Sleipnir
|
SVMperfer performs SVM learning using the SVMperf library. It supports cross validation and reading from binary PCL files created by PCL2Bin. SVMperfer has been used for Network inference and gene prediction studies.
NOTE: Delimiters are tabs in all the following formats -- doxygen converts them to spaces automatically.
SVMperfer -l <labels_file> -p <params_file> -i <data.bin> -o <output_directory> -a SVMperfer -l <labels_file> -c 5 -t 50 -i <PCL/Dat file> -o <output_file>
The label file and Test label file is assumed to have a example name (i.e. row name of input file) and its known label (-1 for negative examples and 1 for positive examples) separated with tabs. Genes are examples in the following example.
ACTA2 -1 ACTN4 1 ADAM10 -1 AGRN 1 AGTR1 -1 ALDOB -1 ALOX12 1 ANGPT2 1 APOA4 1 AQP1 1
Output is of the format
IGHV1-69 0 1.94073 DAG1 1 1.9401 FNDC3B 0 1.93543 HPGD -1 1.93181 TPSAB1 0 1.92928 CLIC5 1 1.92759
where the first column is the example name, the second column is the known label (given in the label file) and the third column is the SVM prediction (soft value). Unlabelled examples are given a label of 0. Examples are sorted by their predicted SVM output soft value.
The params_file is of the format
10 0.1 0.5 10 0.01 0.5 10 0.001 0.5 10 0.0001 0.5 10 0.00001 0.5 10 0.000001 0.5
where the first column represents the error function, the second column represents the tradeoff constant and the third column represents k_value (for precision at k recall, but unused for the AUC error function in the example above.
package "SVMperfer"
version "1.0"
purpose "Wrapper for SVM perf"
section "Main"
option "labels" l "Labels file"
string typestr="filename" no
option "output" o "Output file "
string typestr="filename" no
option "input" i "Input PCL file "
string typestr="filename" yes
option "model" m "Model file"
string typestr="filename" no
option "test_labels" T "Test Labels file"

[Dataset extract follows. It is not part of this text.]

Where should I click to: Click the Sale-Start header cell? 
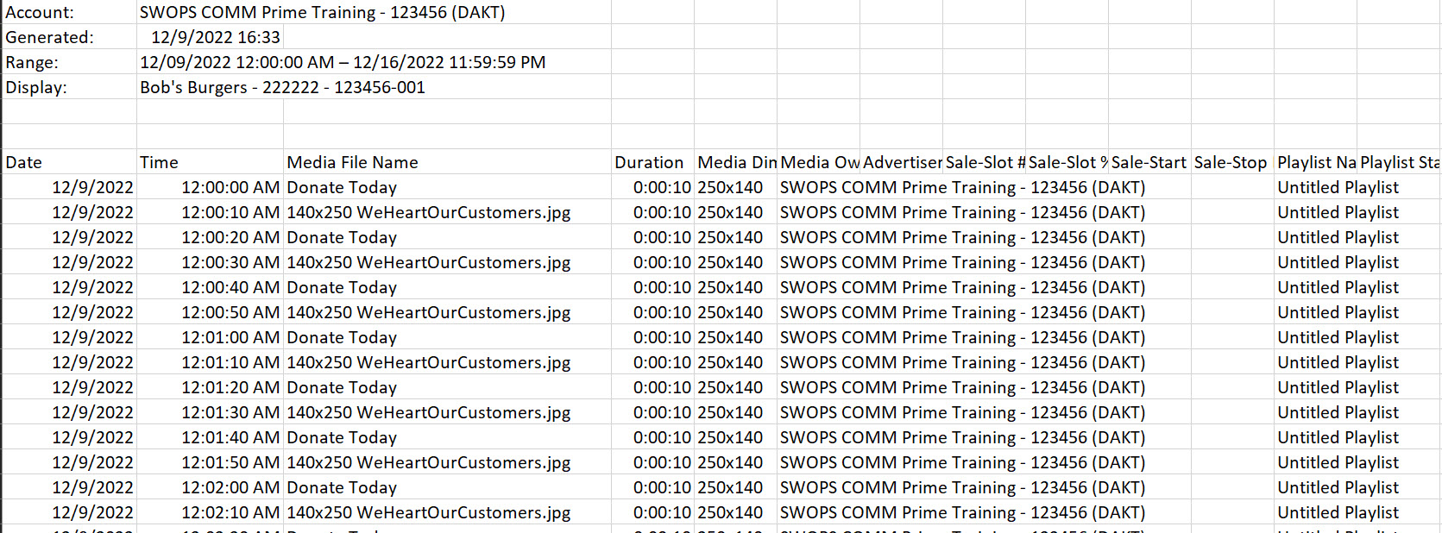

string typestr="filename" no
option "all" a "Always classify all genes in PCLs"
flag off
option "slack" S "Use slack rescaling (not implemented for ROC loss)"
flag off
section "Options"
option "verbosity" v "Sets the svm_struct verbosity"
int default="0" no
option "skip" s "Number of columns to skip in input pcls"
int default="2" no
option "normalize" n "Normalize PCLS to 0 mean 1 variance"
flag off
option "cross_validation" c "Number of cross-validation sets ( arg of 1 will turn off cross-validation )"
int default="5" no
option "error_function" e "Sets the loss function for SVM learning: Choice of:
0\tZero/one loss: 1 if vector of predictions contains error, 0 otherwise.
1\tF1: 100 minus the F1-score in percent.

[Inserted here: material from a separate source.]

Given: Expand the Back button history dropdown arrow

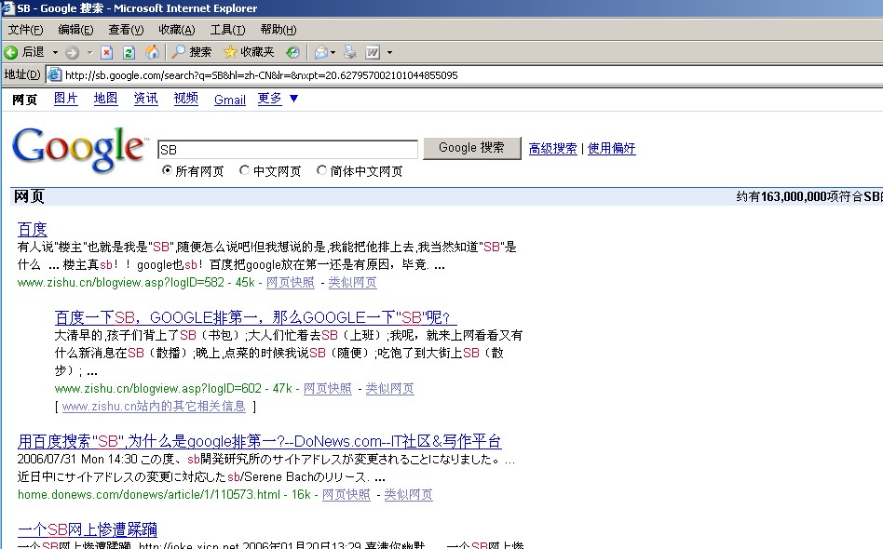Looking at the screenshot, I should coord(55,52).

2\tErrorrate: Percentage of errors in prediction vector.
3\tPrec/Rec Breakeven: 100 minus PRBEP in percent.
4\tPrec@k: 100 minus precision at k in percent.

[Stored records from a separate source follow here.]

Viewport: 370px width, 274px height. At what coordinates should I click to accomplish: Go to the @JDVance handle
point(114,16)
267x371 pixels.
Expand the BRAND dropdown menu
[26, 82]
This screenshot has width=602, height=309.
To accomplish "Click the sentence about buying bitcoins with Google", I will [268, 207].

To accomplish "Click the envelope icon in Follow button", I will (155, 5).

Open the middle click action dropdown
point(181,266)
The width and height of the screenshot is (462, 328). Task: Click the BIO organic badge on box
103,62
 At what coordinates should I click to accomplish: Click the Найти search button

5\tRec@k: 100 minus recall at k in percent.
10\tROCArea: Percentage of swapped pos/neg pairs (i.e. 100 - ROCArea).\n"
int default="10" no
option "k_value" k "Value of k parameter used for Prec@k and Rec@k in (0,1)"
float default="0.5" no
option "tradeoff" t "SVM tradeoff constant C"
float default="1" no
option "simple_model" A "Write model files with only linear weights"
flag on
option "params" p "Parameter file"
string typestr="filename" no
option "mmap" M "Memory map binary input"
flag off
Flag | Default | Type | Description |
---|---|---|---|
-i | None | PCL/BIN file | Input PCL file |
-o | None | Directory | Output directory. |
-l | None | Labels file | The file with examples formatted as noted above. |
-m | None | Model file | If present, output the learned model to this file. |
-a | off | Flag | If on output predictions for all genes in the PCL. |
-S | off | Flag | If on, use slack rescaling. |
-s | 2 | int | Number of columns to skip from PCL file. |
-n | off | Flag | Normalize PCL to 0 mean, 1 variance. |
-c | 5 | int | Number of cross validation intervals. |
-e | 10 | int | Which loss function should be used? (options: 0, 1, 2, 3, 4, 5, 10). |
-k | 0.5 | float | value of k for precision or recall. |
-t | 1 | float | SVM tradeoff constant C (note that this differs from the version in SVM light by a constant factor, check SVMPerf docs for details). |
-p | None | Filename | Parameters file (to test with multiple parameters). |
-M | off | Flag | Memory map binary input PCLs (BIN files). |